▶ WHAT YOU NEED TO DO: From the entries below, retype only the lines from the one with "730x266 pixels." through the one with "Task: Expand the 形状 shapes dropdown", exactly as written.
** DATA PROVIDED follows **
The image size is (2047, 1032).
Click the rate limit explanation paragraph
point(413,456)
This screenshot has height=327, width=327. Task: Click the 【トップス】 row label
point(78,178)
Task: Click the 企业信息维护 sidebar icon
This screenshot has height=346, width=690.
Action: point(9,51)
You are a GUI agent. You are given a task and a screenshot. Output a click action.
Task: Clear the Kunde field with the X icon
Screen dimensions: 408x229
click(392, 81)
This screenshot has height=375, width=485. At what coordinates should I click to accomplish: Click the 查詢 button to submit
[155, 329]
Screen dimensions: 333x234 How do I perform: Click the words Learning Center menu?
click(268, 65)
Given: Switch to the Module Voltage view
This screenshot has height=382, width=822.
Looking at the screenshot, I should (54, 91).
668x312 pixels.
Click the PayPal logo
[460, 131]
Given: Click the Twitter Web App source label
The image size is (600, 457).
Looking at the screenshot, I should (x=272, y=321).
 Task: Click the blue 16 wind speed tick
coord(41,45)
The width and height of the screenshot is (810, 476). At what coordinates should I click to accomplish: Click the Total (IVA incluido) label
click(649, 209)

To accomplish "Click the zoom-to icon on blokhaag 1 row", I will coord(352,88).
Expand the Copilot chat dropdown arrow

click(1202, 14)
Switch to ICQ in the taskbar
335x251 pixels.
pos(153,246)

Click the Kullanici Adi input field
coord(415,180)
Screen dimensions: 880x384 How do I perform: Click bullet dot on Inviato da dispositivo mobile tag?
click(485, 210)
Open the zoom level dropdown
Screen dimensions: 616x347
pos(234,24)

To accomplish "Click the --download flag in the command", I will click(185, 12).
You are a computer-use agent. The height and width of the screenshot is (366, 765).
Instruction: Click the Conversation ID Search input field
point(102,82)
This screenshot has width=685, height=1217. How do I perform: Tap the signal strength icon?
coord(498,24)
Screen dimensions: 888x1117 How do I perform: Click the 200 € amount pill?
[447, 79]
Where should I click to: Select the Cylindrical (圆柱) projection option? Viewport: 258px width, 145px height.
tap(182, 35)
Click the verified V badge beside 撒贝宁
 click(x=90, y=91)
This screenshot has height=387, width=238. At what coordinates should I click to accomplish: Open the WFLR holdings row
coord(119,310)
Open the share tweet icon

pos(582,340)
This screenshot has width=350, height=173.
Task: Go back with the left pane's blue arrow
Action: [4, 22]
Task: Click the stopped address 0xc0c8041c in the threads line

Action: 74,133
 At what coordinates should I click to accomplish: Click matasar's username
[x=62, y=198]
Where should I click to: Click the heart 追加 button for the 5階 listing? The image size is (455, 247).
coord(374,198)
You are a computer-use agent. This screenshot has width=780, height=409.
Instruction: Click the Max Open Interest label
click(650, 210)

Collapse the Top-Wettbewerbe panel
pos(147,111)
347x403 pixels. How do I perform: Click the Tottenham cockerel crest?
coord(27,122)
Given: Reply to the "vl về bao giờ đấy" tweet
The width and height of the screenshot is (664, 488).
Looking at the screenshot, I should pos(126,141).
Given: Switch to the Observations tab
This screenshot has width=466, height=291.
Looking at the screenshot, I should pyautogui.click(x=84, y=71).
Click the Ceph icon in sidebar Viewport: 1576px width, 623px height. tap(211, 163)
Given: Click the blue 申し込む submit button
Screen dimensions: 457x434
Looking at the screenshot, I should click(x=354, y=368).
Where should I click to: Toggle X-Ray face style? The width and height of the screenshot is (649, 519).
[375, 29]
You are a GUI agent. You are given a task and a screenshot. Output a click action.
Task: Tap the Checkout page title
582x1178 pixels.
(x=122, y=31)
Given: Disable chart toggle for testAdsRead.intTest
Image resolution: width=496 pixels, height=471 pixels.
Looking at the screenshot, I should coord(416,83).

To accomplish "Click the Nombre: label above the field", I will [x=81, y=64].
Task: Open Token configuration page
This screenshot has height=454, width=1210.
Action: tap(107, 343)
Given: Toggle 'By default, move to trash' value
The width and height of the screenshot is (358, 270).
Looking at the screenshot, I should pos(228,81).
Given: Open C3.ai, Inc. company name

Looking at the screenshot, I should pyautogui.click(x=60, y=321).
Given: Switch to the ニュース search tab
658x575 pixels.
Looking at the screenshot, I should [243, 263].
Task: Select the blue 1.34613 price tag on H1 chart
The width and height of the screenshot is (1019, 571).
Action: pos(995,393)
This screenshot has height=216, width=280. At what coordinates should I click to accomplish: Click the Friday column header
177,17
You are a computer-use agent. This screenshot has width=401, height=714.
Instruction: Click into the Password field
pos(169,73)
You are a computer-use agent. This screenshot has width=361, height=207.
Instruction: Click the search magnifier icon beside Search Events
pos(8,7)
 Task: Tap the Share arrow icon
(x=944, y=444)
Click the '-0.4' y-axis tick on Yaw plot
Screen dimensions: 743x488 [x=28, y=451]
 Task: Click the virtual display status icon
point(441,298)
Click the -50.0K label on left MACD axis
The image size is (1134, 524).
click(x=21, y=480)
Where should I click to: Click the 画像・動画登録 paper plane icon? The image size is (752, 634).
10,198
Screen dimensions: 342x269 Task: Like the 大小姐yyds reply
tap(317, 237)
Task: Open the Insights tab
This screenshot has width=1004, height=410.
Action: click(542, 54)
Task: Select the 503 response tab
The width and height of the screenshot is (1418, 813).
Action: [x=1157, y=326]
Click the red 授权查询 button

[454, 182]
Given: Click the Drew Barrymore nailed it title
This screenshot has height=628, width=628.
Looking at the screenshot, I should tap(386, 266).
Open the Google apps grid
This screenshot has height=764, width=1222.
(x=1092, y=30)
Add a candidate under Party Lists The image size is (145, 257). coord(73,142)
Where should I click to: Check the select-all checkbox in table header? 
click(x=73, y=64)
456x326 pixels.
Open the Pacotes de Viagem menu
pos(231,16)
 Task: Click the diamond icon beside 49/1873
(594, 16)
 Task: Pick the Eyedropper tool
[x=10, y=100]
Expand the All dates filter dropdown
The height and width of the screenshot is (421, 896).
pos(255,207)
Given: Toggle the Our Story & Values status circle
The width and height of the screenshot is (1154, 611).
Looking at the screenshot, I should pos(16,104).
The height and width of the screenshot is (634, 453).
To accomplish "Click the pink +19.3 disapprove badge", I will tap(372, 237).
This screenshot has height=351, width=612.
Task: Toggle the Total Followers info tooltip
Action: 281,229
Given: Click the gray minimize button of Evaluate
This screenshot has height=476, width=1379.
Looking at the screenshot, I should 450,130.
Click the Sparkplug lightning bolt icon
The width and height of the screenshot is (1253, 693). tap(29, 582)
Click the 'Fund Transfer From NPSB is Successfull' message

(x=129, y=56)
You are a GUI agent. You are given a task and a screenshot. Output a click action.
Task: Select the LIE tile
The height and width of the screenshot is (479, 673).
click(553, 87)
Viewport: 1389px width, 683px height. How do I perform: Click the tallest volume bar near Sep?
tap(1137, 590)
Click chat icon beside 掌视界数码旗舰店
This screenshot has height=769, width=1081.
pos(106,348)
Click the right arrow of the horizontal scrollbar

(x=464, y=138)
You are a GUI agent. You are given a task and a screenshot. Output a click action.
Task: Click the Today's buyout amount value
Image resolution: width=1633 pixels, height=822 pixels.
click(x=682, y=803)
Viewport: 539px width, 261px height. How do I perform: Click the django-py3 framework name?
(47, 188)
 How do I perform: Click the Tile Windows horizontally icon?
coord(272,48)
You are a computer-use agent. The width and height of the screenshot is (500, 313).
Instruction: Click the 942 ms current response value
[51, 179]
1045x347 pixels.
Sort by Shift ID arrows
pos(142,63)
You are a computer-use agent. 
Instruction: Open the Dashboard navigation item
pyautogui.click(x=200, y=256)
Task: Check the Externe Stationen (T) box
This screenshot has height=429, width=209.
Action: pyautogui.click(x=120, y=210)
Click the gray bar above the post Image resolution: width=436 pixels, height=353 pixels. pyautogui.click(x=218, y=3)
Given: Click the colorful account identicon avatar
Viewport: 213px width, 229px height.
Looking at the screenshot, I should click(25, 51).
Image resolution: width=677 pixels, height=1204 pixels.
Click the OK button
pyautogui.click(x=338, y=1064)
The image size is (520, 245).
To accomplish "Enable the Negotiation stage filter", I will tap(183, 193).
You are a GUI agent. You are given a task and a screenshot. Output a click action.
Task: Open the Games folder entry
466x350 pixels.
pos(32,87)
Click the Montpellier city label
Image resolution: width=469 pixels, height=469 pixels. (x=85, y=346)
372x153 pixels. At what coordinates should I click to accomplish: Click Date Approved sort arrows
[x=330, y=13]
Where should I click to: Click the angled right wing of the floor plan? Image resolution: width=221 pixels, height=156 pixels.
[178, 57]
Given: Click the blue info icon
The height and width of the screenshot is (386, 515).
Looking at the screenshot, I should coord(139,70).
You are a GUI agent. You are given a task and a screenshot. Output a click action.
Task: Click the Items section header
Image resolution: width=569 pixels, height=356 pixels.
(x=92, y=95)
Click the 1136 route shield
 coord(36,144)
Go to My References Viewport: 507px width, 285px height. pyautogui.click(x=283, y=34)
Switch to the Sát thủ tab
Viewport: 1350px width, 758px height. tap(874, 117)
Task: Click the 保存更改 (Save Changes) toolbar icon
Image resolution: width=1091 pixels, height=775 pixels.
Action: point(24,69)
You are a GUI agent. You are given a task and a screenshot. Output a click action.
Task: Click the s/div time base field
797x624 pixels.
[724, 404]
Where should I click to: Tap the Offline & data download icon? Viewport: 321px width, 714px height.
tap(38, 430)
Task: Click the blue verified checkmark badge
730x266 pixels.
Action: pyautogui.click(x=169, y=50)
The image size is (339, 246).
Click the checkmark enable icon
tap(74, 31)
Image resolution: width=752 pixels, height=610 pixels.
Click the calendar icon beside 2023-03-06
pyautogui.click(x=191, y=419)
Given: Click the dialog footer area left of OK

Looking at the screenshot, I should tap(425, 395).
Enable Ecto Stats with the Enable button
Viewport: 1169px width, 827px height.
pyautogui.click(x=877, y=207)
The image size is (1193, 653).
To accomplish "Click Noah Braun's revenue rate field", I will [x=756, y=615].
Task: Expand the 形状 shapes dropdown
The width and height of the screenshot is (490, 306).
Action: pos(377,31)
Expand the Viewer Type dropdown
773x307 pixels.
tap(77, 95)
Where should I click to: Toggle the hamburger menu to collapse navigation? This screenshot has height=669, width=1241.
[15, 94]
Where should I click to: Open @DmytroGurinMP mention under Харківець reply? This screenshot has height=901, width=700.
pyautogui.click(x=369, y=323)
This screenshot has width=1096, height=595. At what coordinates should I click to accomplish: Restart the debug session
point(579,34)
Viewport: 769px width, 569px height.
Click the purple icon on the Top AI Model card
** End of DATA PROVIDED **
▶ RESPONSE:
730x266 pixels.
Action: pyautogui.click(x=169, y=50)
The image size is (339, 246).
Click the checkmark enable icon
tap(74, 31)
Image resolution: width=752 pixels, height=610 pixels.
Click the calendar icon beside 2023-03-06
pyautogui.click(x=191, y=419)
Given: Click the dialog footer area left of OK

Looking at the screenshot, I should tap(425, 395).
Enable Ecto Stats with the Enable button
Viewport: 1169px width, 827px height.
pyautogui.click(x=877, y=207)
The image size is (1193, 653).
To accomplish "Click Noah Braun's revenue rate field", I will [x=756, y=615].
Task: Expand the 形状 shapes dropdown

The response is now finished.